**** EXTRACT PROVIDED

Is the Job Market Actually Good?

There is never just one number that gives you the whole economic picture. In some cases the number itself is bogus (CPI) and what we really care about is the change in the number over multiple periods. That’s why policy is rarely made on just one reading. As much as people are complaining about the job market, maybe the actual job market is still in good shape? Today we got the JOLTS (job openings and labor turnover survey) numbers for the last month.

The chart from the BLS looks like it has a lot of openings, with the separations (layoffs and quits) slightly below hires. There is a giant grain of salt on the openings, in my humble opinion. There are a variety of reasons, but what I’ve seen personally are: 1) openings that are just trolling for resumes; 2) openings to justify H1-B visas; 3) ghost jobs; and 4) fishing.

The first are job openings that aren’t for ‘real’ jobs, they’re just to gather resumes from applicants. Who’s out there? What skills do they have? What are their compensation demands? Second are openings to justify H1-B visa requirements by demonstrating it can’t be filled by a current US worker. Third are the jobs posted to show a company is growing and exciting. And finally, they might get lucky and land a person that is way more qualified than they would normally be able to nab. I don’t trust the openings data to reveal important information, and instead I’m just going to focus on separations and hires over the last few months. The pandemic distorts the data.

********
**** INFORMATION SHOWN

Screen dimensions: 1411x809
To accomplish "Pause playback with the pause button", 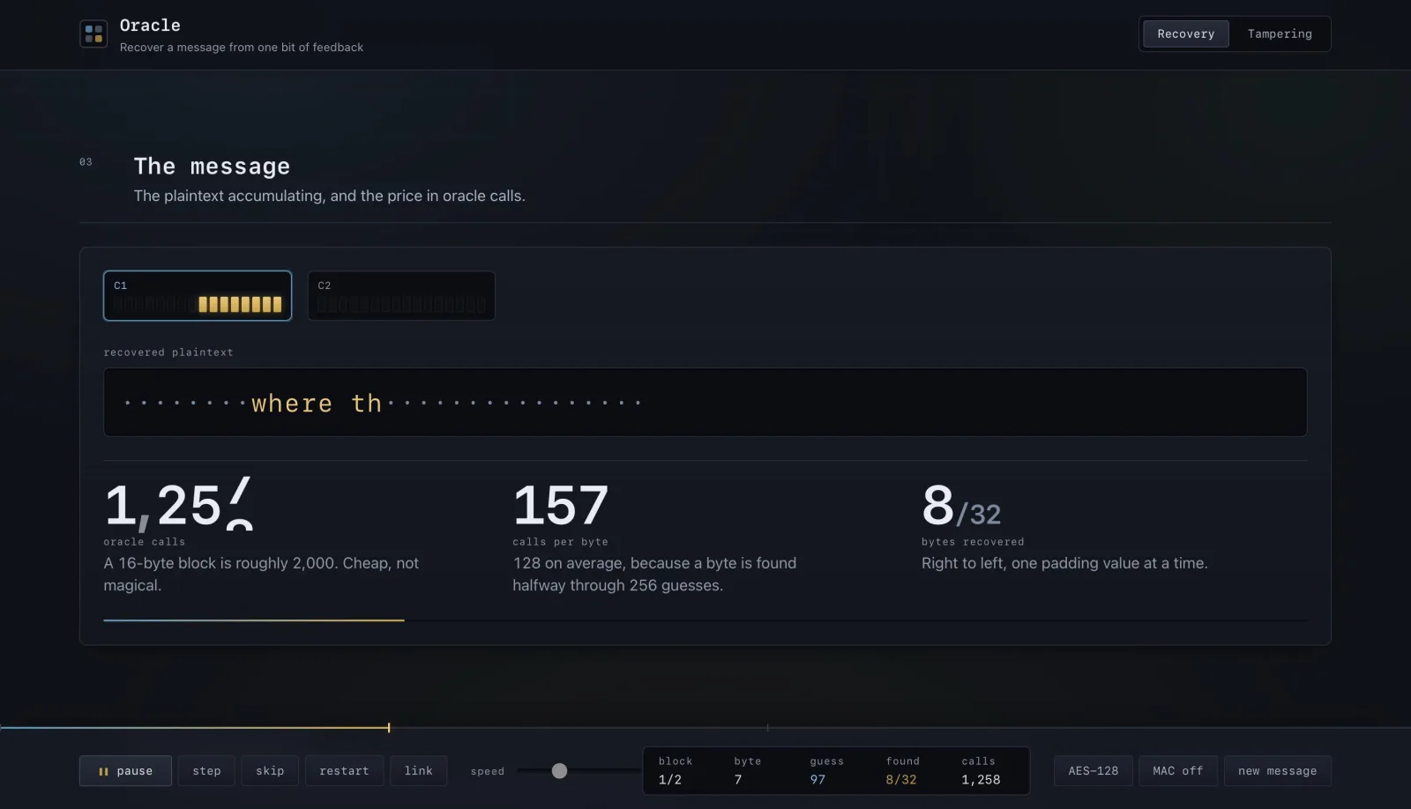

********

QUESTIONS |
a - From the job market article, quote the passage word for word, starting at the words "Is the Job Market" and ending after "the last month.".
b - Answer these questions using the job market article:
(i) Which number does it call bogus?
(ii) What does JOLTS stand for?
(iii) Which two measures does the writer choose to focus on instead of openings?

LIST OF SOLUTIONS |
a -
Is the Job Market Actually Good?

There is never just one number that gives you the whole economic picture. In some cases the number itself is bogus (CPI) and what we really care about is the change in the number over multiple periods. That’s why policy is rarely made on just one reading. As much as people are complaining about the job market, maybe the actual job market is still in good shape? Today we got the JOLTS (job openings and labor turnover survey) numbers for the last month.

b -
(i) CPI
(ii) Job openings and labor turnover survey
(iii) Separations and hires over the last few months